■ Document passage
See also To die and go to heaven, Transformation

Keywords:

Life, death, resurrection, transformation, rebirth, soul, journey

Description of this motif:

The intermediate state is a crucial concept in the religious universe of Hans Christian Andersen's tales. Death is (in many tales, but not all) not just dying, but a transformation into another sphere of existence for the soul, a step on the way towards the site of the highest spirit, the kingdom of God. A famous and enlightning example is the tale of the little mermaid's uncompromising striving for the sun (light, spirit and immortality) and love, that brings her up from the depths of the sea to the world of the humans, and from there, surprisingly, to the intermediate state among the daughters of the air, in which the reader leaves the mermaid. From there she may in time rise into the kingdom of God, the element of the sun and of absolute light. Inger in hell in "The Girl Who Trod on the Loaf" is also in an intermediate state. She also transforms and rises to the face of the earth and in the end of the tale into the light, "straight into the sun".

Andersen had the concept of the stepwise transformations of the soul in common with his close friend B.S. Ingemann. Both considered the soul immortal. They both rejected the thought of the soul's eternal condemnation in hell and thus disagreed with the Danish church at the time. In the opinion of Andersen and Ingemann the concept of eternal punishment in hell conflicted with the concept of God's infinite love and power.

■ Dataset extract

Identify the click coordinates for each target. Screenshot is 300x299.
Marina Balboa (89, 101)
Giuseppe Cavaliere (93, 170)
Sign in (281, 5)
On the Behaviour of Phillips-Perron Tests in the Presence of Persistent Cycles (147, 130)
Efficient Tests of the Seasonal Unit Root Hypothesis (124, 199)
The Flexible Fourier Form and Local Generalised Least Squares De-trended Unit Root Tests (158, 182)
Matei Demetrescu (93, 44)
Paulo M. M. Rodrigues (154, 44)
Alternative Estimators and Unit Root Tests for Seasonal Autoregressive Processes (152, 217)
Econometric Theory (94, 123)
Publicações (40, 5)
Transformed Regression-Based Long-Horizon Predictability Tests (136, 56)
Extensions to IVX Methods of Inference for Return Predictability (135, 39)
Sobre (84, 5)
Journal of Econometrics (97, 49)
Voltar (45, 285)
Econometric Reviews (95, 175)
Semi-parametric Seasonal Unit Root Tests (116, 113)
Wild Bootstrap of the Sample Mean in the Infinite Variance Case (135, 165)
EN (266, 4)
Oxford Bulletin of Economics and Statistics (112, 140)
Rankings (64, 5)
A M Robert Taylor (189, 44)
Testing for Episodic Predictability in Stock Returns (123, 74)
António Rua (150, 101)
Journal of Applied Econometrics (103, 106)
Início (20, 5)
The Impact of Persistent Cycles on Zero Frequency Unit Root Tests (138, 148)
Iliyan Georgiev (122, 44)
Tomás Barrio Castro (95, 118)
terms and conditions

--

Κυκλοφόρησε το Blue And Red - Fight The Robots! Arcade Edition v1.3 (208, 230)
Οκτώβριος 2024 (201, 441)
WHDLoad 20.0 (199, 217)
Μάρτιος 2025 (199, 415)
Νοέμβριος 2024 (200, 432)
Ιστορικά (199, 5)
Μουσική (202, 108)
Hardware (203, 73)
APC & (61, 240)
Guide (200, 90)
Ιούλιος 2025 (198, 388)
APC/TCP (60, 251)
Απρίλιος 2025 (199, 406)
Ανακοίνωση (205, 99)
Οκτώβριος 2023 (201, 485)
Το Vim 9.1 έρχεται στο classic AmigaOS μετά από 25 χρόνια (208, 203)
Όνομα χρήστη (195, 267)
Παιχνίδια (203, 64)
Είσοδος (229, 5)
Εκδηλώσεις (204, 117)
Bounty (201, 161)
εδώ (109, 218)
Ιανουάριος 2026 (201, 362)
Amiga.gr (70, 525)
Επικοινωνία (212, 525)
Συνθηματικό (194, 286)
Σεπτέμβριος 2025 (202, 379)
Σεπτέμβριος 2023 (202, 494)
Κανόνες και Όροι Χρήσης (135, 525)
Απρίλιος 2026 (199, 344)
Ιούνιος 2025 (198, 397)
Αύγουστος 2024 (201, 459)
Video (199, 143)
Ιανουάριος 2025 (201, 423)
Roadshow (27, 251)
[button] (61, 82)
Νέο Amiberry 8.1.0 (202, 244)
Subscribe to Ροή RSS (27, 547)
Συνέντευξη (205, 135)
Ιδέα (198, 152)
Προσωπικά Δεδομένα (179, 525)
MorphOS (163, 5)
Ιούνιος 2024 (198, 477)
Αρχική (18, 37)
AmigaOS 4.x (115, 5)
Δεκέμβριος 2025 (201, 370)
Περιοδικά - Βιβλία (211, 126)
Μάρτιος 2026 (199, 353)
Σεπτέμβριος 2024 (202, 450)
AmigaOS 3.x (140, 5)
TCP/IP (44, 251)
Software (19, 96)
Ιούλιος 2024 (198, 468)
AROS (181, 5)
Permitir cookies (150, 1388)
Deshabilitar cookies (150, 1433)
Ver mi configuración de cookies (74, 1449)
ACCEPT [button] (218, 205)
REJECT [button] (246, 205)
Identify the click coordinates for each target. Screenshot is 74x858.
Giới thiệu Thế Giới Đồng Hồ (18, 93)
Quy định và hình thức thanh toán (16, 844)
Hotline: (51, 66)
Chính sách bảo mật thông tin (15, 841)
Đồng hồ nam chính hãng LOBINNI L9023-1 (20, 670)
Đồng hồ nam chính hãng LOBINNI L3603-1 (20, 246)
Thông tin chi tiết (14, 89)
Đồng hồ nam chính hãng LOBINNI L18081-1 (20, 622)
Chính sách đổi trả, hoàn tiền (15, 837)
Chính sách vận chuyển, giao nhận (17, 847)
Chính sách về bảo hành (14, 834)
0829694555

■ Task A
In the passage on the intermediate state, with whom did Andersen share the concept of the stepwise transformations of the soul?
■ Task B
Write out the stretch of the passage on the intermediate state from "Andersen had the" through "love and power." again, substituting "the established church" for "the Danish church".
The two blocks of lines are separate material, unconnected to the passage on the intermediate state.

■ Task answer A
He shared it with his close friend B.S. Ingemann.

■ Task answer B
Andersen had the concept of the stepwise transformations of the soul in common with his close friend B.S. Ingemann. Both considered the soul immortal. They both rejected the thought of the soul's eternal condemnation in hell and thus disagreed with the established church at the time. In the opinion of Andersen and Ingemann the concept of eternal punishment in hell conflicted with the concept of God's infinite love and power.